» **Task**: Your response should contain every line from the data below that holds the string "computer".

» **Data for analysis**:
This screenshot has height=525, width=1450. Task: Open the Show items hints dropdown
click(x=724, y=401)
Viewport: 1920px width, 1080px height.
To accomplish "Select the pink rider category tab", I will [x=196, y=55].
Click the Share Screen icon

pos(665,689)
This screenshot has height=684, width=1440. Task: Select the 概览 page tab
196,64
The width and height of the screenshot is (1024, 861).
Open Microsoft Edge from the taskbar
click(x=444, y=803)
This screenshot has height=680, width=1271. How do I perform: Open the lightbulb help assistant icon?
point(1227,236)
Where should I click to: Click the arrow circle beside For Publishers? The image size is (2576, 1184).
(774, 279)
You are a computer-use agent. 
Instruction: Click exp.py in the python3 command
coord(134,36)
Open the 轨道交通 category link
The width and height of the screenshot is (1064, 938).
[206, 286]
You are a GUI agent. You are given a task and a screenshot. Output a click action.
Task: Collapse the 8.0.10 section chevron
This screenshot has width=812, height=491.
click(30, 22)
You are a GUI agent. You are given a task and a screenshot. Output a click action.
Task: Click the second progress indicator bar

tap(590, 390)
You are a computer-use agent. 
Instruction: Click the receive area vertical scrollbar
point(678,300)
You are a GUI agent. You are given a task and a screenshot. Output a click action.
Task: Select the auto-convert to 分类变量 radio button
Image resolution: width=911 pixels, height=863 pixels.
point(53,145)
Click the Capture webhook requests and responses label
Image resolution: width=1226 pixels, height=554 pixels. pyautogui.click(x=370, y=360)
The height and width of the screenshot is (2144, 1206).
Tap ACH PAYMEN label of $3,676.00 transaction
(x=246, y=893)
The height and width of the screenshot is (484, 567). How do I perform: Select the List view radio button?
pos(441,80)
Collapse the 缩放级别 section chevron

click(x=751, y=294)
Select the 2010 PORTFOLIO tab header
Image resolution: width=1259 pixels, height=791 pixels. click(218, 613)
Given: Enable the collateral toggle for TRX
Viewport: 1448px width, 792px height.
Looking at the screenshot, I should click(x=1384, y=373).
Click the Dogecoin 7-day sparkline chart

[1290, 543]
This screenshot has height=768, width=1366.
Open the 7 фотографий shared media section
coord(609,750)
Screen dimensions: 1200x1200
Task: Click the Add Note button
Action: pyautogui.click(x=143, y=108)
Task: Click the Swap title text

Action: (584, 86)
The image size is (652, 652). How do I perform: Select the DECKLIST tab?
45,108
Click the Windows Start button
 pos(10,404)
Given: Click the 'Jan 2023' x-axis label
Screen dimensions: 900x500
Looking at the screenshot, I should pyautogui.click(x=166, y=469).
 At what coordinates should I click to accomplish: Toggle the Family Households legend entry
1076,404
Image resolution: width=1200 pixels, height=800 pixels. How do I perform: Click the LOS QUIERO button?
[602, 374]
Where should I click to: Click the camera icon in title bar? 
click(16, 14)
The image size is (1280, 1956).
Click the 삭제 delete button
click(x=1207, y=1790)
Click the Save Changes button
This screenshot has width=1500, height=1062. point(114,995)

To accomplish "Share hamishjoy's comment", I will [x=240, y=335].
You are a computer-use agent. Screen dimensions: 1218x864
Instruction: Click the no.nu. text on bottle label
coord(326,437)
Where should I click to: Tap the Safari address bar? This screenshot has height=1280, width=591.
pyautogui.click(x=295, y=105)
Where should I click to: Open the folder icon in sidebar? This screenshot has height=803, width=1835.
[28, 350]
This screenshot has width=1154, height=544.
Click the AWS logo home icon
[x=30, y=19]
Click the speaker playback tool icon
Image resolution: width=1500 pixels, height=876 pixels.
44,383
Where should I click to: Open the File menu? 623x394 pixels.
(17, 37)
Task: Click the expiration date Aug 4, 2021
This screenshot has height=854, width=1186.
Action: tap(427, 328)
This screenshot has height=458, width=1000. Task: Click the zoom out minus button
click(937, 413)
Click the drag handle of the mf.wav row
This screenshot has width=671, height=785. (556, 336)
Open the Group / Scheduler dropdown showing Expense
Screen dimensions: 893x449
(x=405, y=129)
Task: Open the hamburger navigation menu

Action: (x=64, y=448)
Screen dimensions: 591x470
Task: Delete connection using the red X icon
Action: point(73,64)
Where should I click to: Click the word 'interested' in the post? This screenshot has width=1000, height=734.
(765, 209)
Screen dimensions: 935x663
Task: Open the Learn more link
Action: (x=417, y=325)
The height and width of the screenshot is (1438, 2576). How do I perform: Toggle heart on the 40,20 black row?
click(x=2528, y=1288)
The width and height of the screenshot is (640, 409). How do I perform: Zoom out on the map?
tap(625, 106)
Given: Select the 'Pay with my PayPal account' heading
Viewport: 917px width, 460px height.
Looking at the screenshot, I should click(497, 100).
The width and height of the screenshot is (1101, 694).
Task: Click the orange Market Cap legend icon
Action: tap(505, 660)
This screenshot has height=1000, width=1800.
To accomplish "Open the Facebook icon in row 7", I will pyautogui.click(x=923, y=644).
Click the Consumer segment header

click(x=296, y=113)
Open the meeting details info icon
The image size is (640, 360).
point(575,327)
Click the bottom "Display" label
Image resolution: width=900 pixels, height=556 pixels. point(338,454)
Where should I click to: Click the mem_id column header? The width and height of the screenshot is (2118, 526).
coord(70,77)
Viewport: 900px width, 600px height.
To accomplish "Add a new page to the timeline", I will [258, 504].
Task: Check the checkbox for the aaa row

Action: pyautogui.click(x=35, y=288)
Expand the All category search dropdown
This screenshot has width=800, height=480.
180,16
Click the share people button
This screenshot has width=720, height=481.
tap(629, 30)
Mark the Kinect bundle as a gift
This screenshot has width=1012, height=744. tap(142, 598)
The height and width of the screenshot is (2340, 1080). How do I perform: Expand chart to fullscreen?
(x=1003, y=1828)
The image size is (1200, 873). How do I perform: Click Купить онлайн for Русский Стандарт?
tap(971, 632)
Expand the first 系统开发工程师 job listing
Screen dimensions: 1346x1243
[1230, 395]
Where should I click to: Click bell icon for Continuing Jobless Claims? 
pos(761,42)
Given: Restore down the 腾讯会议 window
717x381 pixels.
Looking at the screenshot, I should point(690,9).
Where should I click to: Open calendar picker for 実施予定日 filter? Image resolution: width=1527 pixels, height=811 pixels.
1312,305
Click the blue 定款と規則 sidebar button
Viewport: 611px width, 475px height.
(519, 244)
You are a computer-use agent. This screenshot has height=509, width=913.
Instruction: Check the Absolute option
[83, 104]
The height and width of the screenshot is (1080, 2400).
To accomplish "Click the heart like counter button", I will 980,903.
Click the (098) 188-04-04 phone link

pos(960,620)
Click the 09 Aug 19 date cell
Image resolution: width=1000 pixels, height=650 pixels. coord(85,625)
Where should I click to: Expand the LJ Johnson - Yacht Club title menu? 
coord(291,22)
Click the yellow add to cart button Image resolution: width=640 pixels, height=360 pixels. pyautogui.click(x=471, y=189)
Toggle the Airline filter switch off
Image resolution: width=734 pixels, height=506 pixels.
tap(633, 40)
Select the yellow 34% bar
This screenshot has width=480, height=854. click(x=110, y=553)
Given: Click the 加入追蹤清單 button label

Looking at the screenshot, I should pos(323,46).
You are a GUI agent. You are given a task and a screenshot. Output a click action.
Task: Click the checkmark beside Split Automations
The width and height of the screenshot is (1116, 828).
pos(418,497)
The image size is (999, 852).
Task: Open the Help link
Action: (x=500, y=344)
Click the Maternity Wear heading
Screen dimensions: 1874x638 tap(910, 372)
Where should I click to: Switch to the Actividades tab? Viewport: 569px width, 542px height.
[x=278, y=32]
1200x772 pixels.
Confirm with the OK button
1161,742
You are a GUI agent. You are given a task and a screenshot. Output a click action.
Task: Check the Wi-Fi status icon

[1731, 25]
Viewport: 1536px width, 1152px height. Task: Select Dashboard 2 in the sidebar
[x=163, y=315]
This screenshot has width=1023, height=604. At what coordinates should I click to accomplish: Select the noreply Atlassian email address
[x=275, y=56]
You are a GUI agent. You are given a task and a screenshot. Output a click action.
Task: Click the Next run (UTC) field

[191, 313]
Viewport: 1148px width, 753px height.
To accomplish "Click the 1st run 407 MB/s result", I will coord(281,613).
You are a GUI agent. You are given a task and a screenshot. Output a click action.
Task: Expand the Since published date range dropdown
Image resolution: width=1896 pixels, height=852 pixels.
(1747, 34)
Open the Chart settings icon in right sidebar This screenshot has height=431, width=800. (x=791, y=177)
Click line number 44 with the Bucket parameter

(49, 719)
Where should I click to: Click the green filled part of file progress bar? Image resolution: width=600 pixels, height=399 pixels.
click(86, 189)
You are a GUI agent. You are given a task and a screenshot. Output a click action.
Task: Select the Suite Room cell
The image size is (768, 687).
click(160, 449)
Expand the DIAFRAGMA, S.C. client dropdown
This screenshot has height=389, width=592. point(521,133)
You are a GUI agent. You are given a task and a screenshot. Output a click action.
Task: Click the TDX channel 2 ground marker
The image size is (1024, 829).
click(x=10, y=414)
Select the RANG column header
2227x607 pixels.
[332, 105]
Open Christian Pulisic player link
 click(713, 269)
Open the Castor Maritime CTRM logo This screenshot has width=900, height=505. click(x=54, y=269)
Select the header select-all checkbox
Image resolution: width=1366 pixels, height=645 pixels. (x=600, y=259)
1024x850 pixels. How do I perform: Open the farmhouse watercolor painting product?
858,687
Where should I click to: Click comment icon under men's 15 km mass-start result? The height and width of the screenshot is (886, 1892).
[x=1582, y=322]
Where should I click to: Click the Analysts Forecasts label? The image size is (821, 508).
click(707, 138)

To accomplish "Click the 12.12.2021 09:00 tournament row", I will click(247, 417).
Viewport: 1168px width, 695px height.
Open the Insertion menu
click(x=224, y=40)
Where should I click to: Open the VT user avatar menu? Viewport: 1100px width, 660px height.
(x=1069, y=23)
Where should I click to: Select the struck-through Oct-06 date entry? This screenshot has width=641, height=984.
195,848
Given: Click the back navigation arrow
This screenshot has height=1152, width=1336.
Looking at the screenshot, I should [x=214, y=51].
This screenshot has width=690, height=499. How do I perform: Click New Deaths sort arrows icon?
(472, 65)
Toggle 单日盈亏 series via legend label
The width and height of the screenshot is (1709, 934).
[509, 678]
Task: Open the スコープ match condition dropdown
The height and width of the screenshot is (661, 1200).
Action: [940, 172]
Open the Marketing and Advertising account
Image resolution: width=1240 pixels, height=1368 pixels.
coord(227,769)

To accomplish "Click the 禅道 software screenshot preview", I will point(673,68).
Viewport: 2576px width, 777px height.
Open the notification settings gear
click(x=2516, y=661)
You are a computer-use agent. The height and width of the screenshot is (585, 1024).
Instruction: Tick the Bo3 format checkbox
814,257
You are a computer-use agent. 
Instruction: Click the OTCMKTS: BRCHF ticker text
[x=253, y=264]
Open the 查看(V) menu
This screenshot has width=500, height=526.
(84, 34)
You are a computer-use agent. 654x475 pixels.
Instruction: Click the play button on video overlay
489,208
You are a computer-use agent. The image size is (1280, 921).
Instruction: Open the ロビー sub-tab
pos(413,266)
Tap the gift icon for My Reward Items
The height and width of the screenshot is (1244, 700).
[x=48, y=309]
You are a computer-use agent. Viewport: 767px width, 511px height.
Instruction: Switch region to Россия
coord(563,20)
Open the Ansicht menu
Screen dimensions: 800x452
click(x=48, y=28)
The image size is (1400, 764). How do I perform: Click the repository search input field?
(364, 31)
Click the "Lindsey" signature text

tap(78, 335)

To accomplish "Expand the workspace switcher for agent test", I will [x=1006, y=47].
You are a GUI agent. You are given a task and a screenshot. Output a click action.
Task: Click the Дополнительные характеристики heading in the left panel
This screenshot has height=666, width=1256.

» **Solution to this exercise**:
You are a computer-use agent. 
You are a computer-use agent. 
You are a computer-use agent. Screen dimensions: 1218x864
You are a computer-use agent. This screenshot has height=509, width=913.
You are a computer-use agent. The height and width of the screenshot is (585, 1024).
You are a computer-use agent. 
You are a computer-use agent. 654x475 pixels.
You are a computer-use agent. The image size is (1280, 921).
You are a computer-use agent. Viewport: 767px width, 511px height.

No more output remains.